Dr. Hetal Marfatia, professor and head of the ear, nose, and throat department at Mumbai’s KEM Hospital, said, “Wiser after our experience last year, when the second wave struck with its hazardous mutations, the Brihanmumbai Municipal Corporation rapidly scaled up its facilities, including beds, equipments, and doctors.” She said that this time around, most hospital beds had readily accessible oxygen lines.
Iqbal Singh Chahal said he’s had to “find creative ways to use scarce resources” at times. When ambulances were scarce, he contacted the city’s election board, which converted the 800 cars sent over into ambulances by erecting partitions between the driver and the passenger.
Despite the fact that Mumbai has twice been the epicentre of the virus, local doctors warn that the threat remains. Iqbal Singh Chahal’s team has also been chastised for what some have characterised as a disorganised vaccination policy.

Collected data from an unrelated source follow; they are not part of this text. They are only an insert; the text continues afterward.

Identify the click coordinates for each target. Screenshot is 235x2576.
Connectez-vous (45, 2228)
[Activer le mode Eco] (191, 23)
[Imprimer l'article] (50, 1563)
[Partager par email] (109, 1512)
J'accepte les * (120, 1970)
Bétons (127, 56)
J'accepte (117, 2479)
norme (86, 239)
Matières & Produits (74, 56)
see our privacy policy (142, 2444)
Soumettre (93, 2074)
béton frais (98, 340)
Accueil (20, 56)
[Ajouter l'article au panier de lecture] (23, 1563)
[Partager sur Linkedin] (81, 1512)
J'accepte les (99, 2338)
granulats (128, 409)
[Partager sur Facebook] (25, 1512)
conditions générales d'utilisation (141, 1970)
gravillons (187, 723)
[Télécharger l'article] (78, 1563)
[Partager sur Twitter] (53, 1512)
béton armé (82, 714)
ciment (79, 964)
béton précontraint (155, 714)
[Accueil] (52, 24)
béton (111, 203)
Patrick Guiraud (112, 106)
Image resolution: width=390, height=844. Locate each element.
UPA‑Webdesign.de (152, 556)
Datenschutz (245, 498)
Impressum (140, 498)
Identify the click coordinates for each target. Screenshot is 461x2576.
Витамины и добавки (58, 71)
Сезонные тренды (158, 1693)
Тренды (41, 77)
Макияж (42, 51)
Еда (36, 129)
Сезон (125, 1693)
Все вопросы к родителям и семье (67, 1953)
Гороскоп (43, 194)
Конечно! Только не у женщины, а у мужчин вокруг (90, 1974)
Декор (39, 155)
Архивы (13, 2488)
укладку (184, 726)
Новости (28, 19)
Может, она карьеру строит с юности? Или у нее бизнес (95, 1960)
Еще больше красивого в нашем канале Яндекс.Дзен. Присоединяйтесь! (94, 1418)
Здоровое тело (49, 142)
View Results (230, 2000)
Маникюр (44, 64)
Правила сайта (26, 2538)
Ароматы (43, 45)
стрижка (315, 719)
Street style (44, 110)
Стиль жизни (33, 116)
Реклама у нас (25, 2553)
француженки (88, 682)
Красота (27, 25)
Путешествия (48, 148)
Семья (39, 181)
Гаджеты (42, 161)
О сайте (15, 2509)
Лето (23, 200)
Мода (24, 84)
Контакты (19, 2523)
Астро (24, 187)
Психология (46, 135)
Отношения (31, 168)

Dr. Vikas Oswal, a pulmonologist who practises in Dharavi and other parts of Mumbai, said, “While our cases graph has come down now, I would say this is not the end.” “Due to overcrowding at vaccination centres, we foresee a spike in cases over the next two weeks. They are not being adequately handled.”
Iqbal Singh Chahal admits some of the risks, stating that he is planning more jumbo hospitals with 6,500 additional beds and is attempting to import vaccines directly from foreign companies.
“We have a greater chance of reducing the threat of the next wave if we give out more vaccines,” Chahal said.